Figure 4.

Rab3 GTPase activity is essential for APP fast anterograde transport. Neuroblastoma cells (SH-SY5Y) were cotransfected with APP–GFP cDNA and empty vector (mock), Rab3A Q81L cDNA, shRNA constructs directed against Rab3GAP p130, or Rab3GAP p150. A, Mock-transfected cells expressing APP–GFP displayed an accumulation of APP–GFP at the tips of neurites (box), whereas inhibition of Rab3A GTPase activity by expression of mutant Rab3A Q81L or silencing of Rab3GAP p130 or p150 caused a decrease of APP–GFP levels at the tips. Differential interference contrast images of the regions of interest/of the indicated regions (boxed) are shown as insets. Scale bar, 10 μm. B, The silencing efficiency of the human Rab3GAP p130 or Rab3GAP p150 shRNA was of ∼40–60%. Taking into account that the transfection rate with the vector-based shRNA constructs was 50–60%, the knockdown efficiency per transfected cell was estimated to be ∼70–80%. GAPDH, Glyceraldehyde-3-phosphate dehydrogenase.
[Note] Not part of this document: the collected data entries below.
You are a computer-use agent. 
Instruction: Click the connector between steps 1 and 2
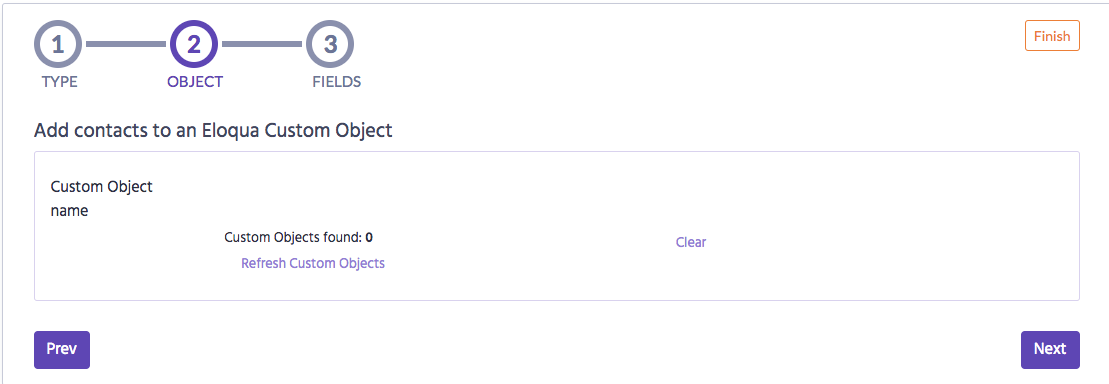coord(126,45)
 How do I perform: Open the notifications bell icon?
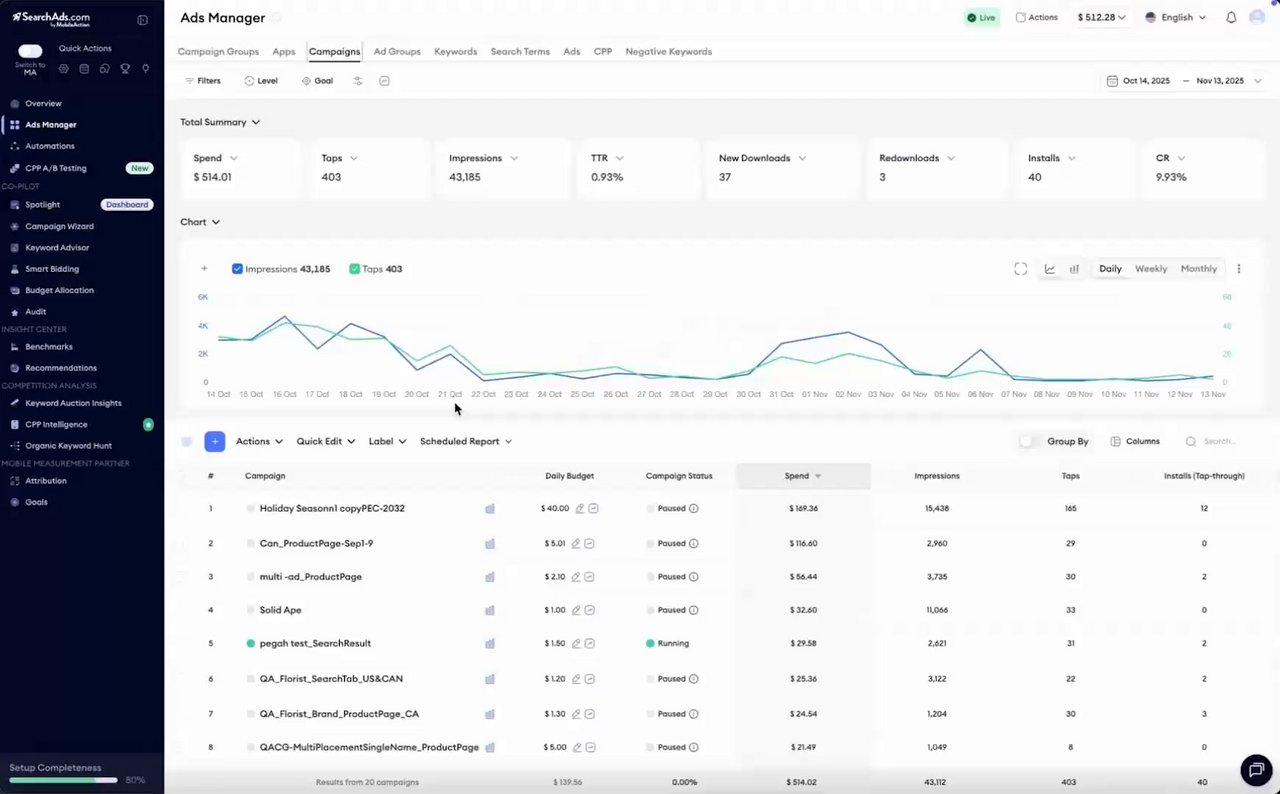tap(1231, 17)
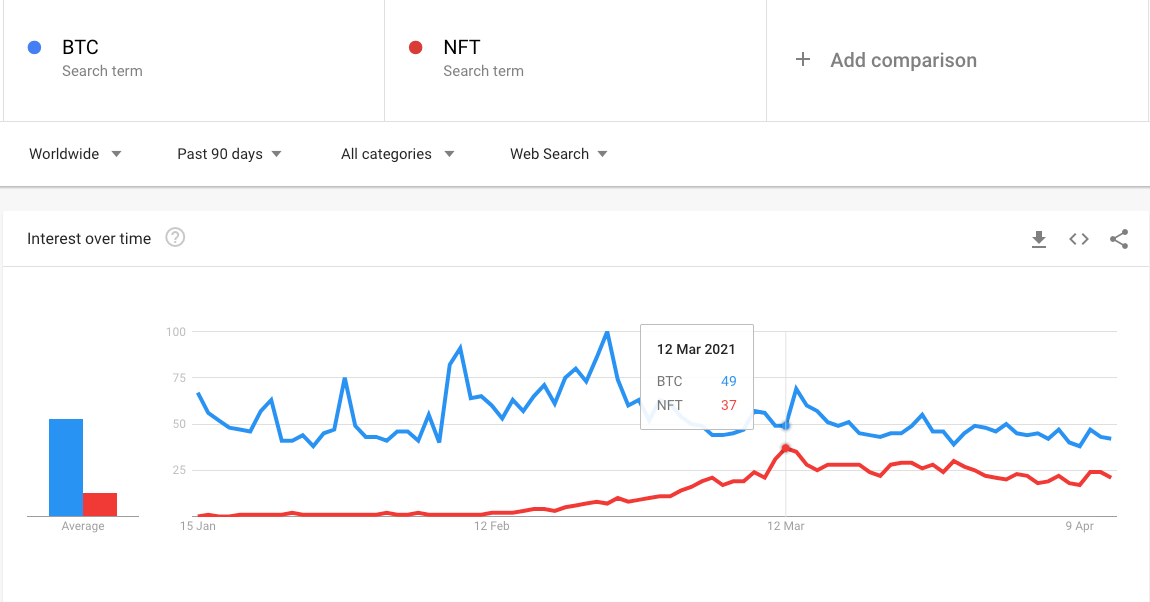Click the red NFT average bar
Image resolution: width=1150 pixels, height=602 pixels.
pos(100,504)

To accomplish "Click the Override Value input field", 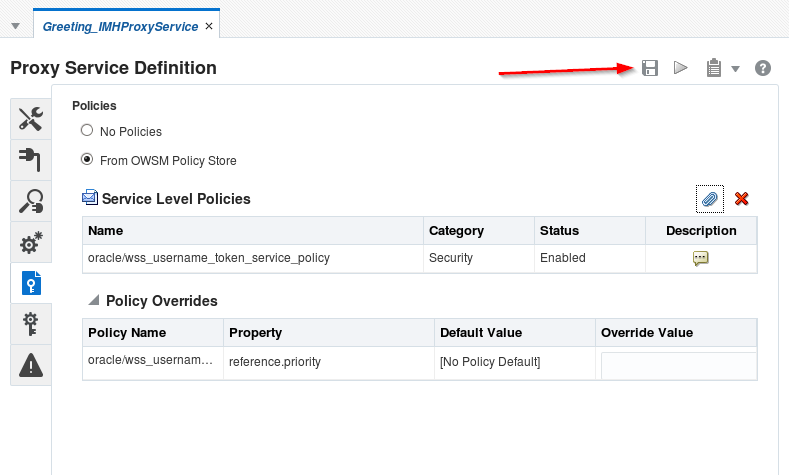I will 678,366.
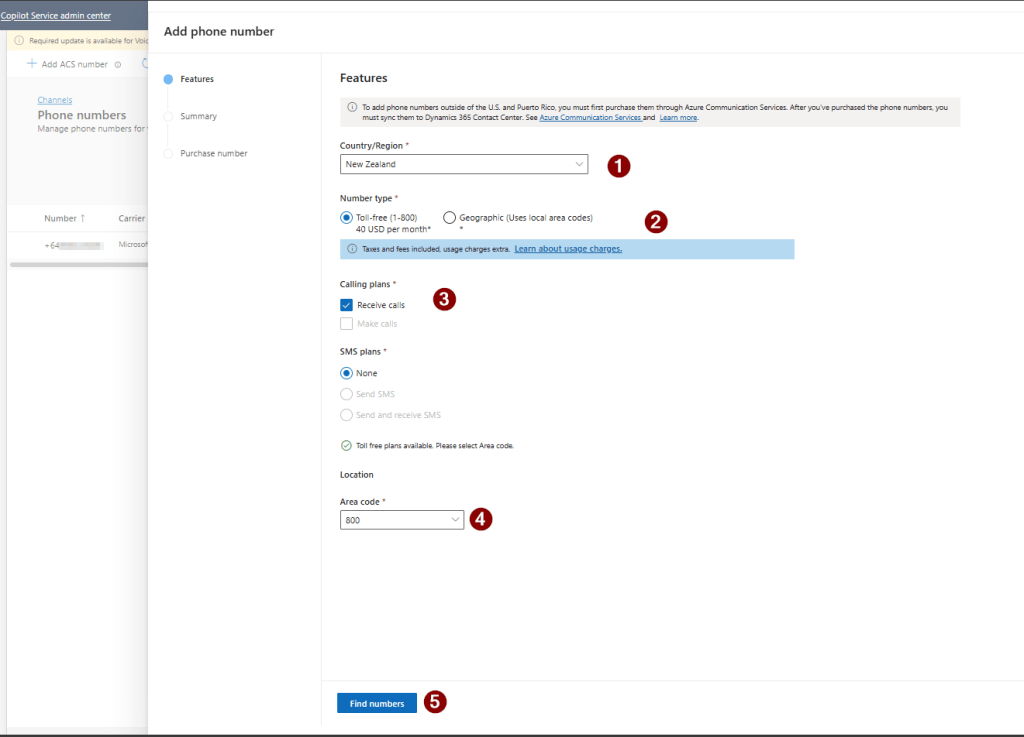Click the Find numbers button
This screenshot has height=737, width=1024.
coord(377,703)
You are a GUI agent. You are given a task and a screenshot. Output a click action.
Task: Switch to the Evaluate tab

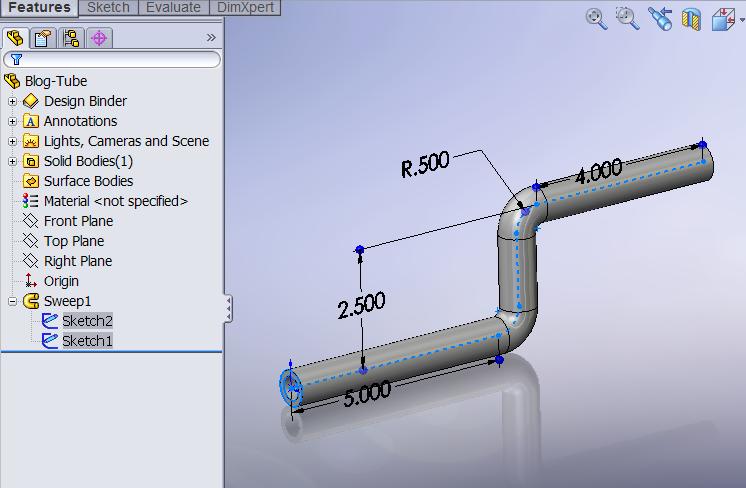coord(174,7)
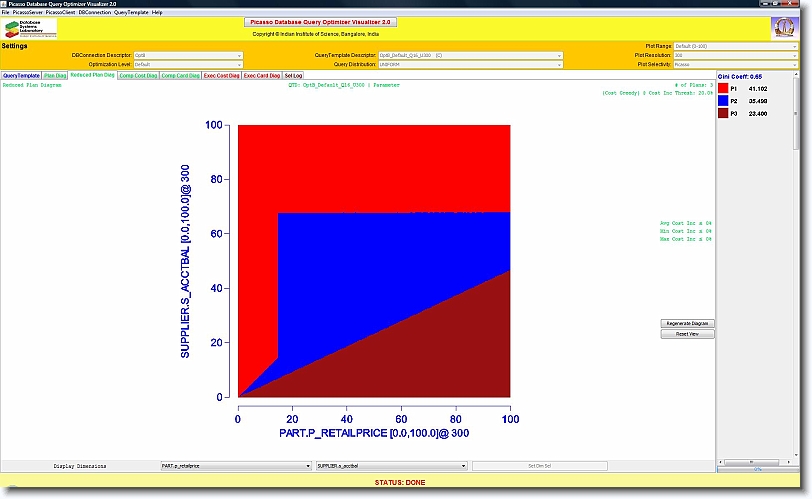Switch to the Comp Cost Diag tab
This screenshot has height=499, width=812.
pyautogui.click(x=138, y=75)
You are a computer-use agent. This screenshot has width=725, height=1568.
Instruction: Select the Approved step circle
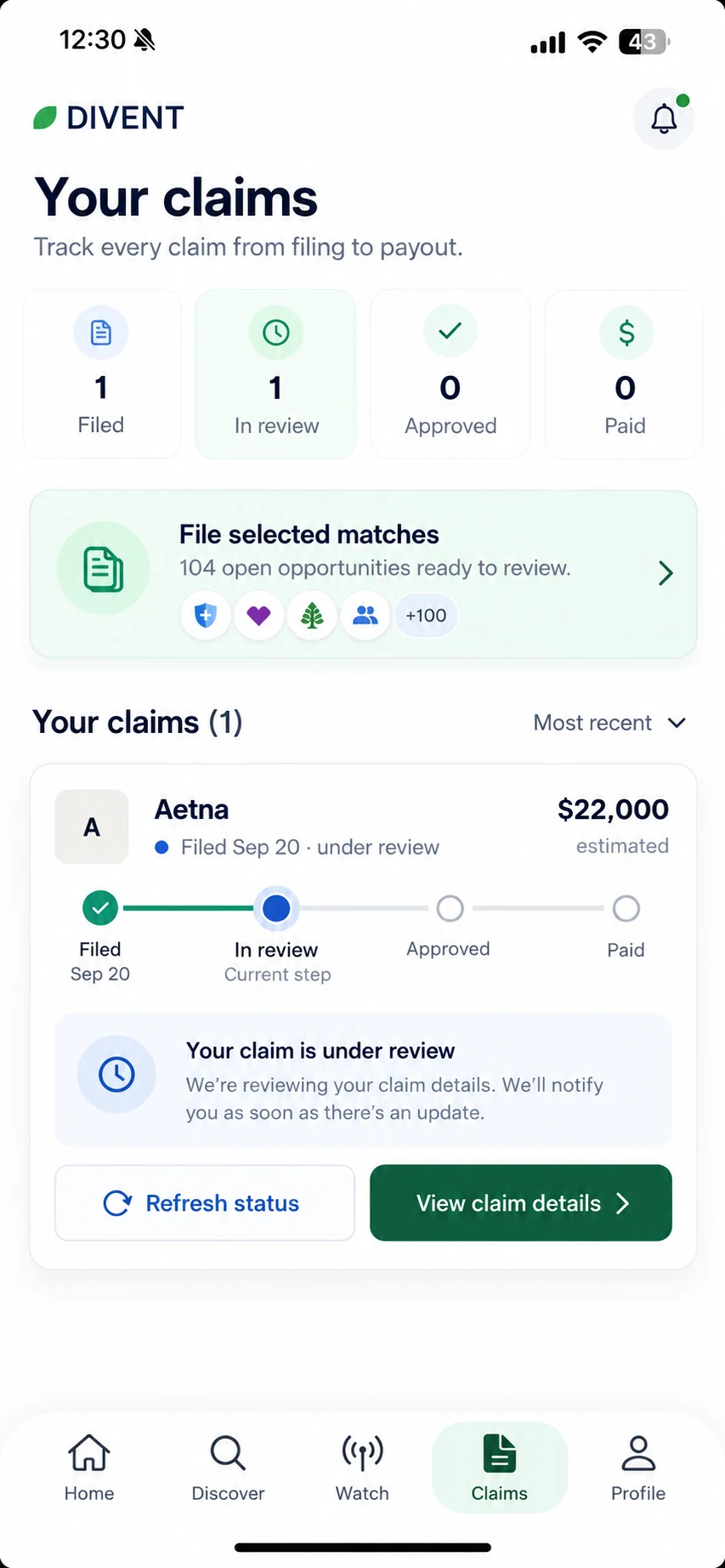tap(450, 908)
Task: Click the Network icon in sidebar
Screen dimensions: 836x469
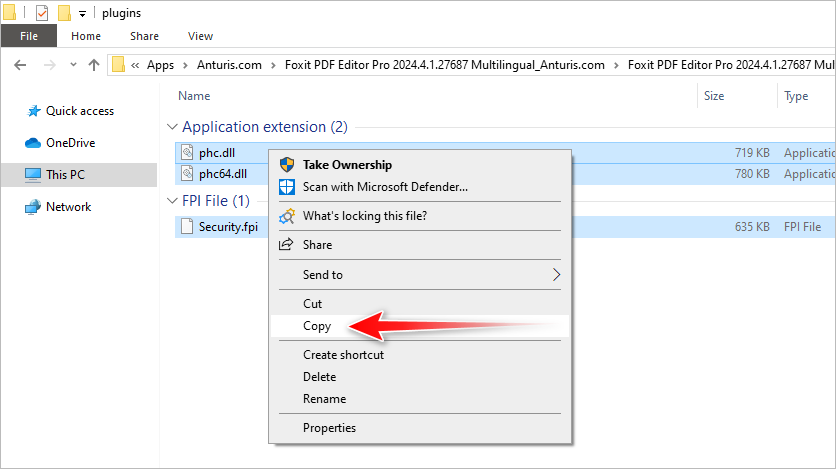Action: pos(32,207)
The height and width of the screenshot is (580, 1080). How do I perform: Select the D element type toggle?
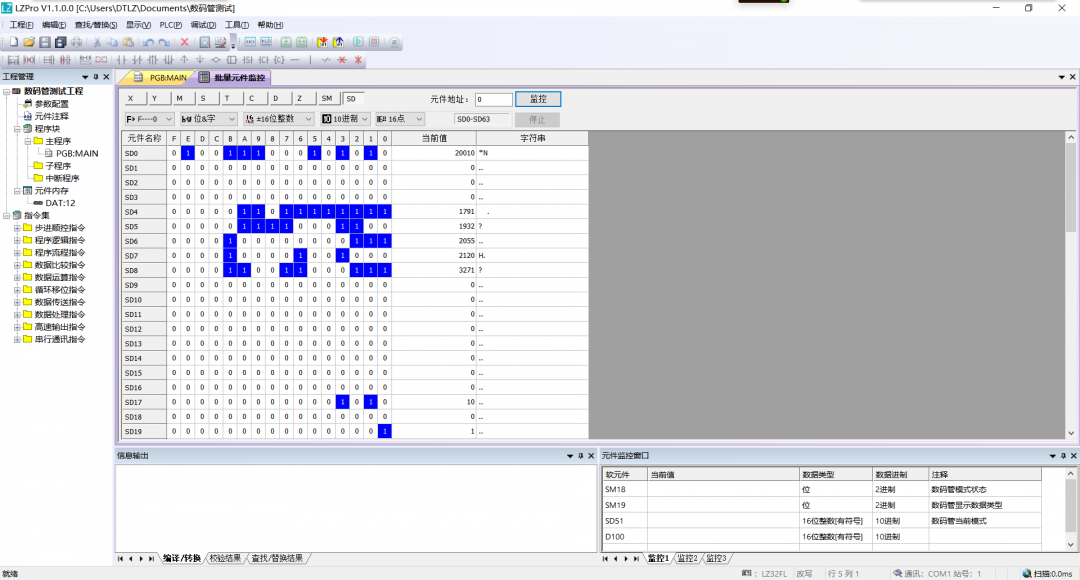(x=276, y=99)
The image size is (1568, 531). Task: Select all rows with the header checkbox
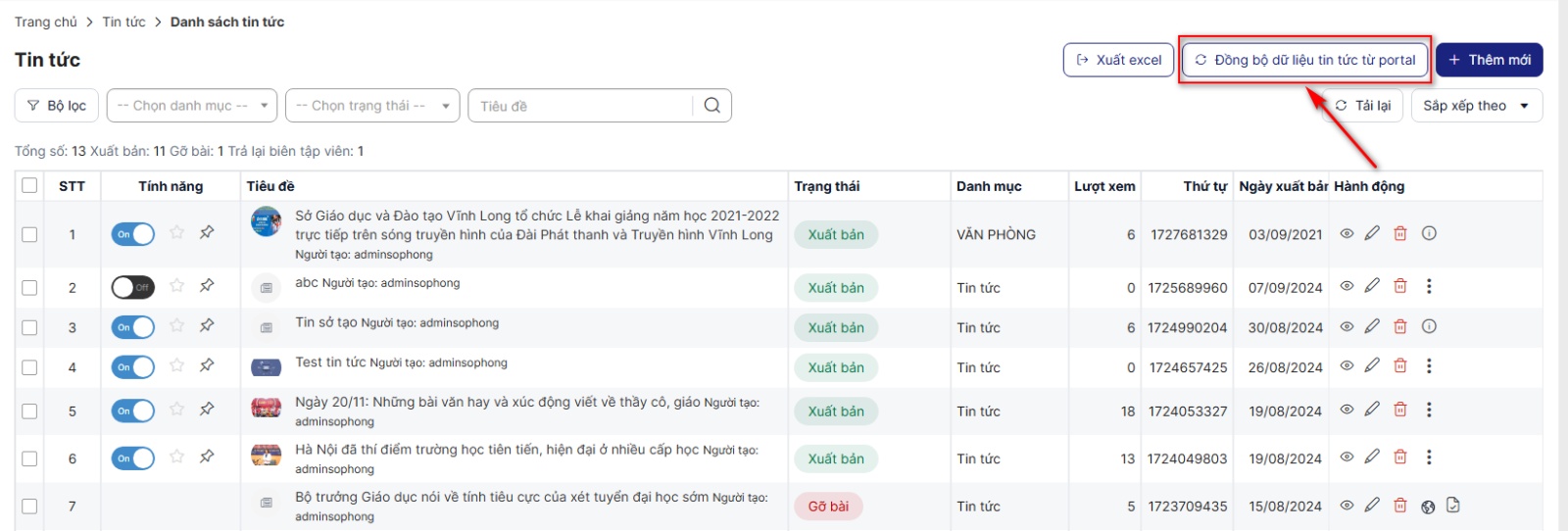click(x=29, y=186)
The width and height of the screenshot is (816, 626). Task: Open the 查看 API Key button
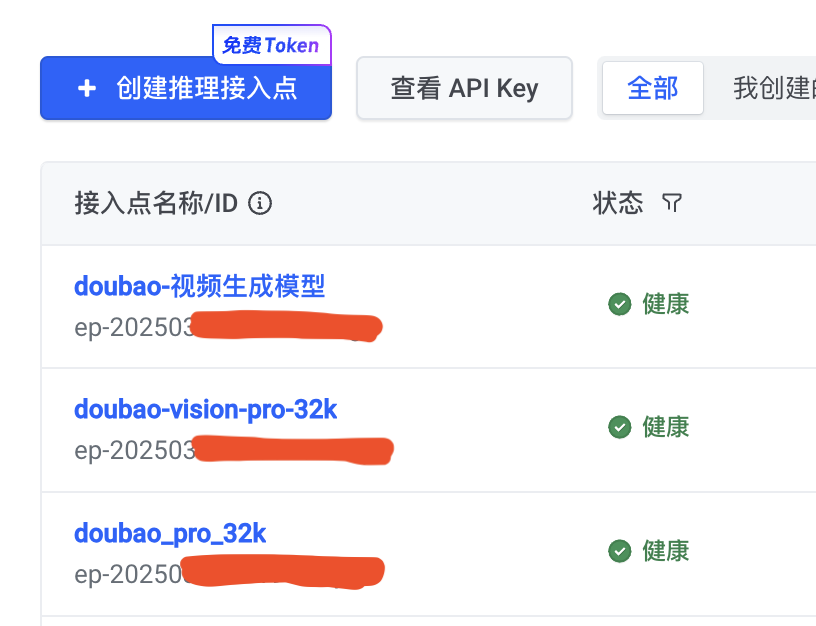pos(464,89)
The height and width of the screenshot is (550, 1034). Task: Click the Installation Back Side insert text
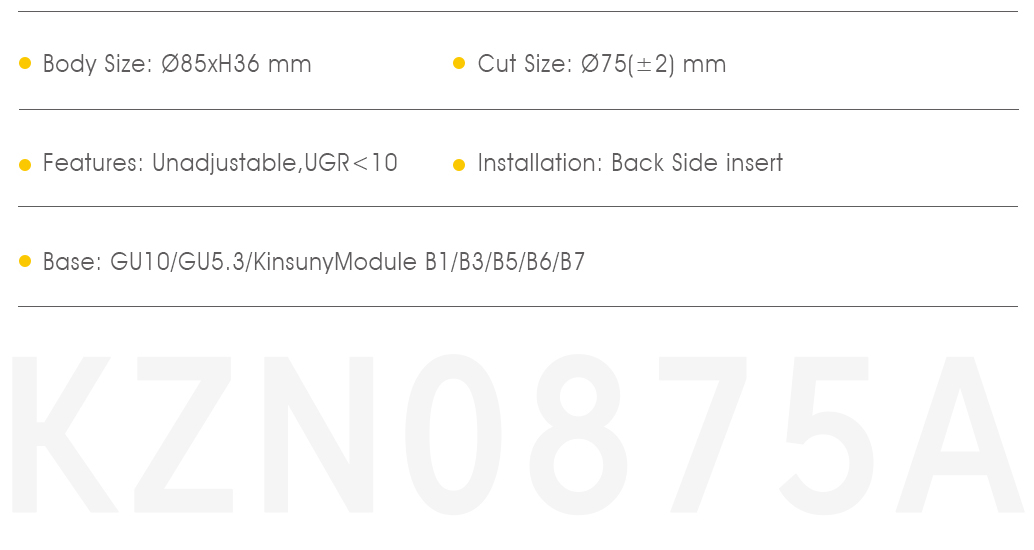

C, APP–GFP (left) or synaptophysin–GFP (right) fusion proteins were analyzed by time-lapse microscopy (5 frames/s) in mock-transfected neuroblastoma cells (white columns), cells coexpressing Rab3A Q81L (black columns), or cells with knockdown [RNA interference (RNAi)] of Rab3GAP p130 (dark gray columns) or Rab3GAP p150 (light gray columns). Kymographs from single cells (n = 12) were analyzed. The relative frequencies of stationary, retrogradely, or anterogradely transported APP–GFP (left) or synaptophysin–GFP (right) containing vesicles was determined. The range of velocities for synaptophysin–GFP (syn) is lower (1–5 μm/s) than the range seen with APP (1–10 μm/s). Therefore, we determined only the relative frequency of anterograde APP–GFP vesicles moving at velocities ≥4 μm. Error bars represent SEM. ***p < 0.001, t test.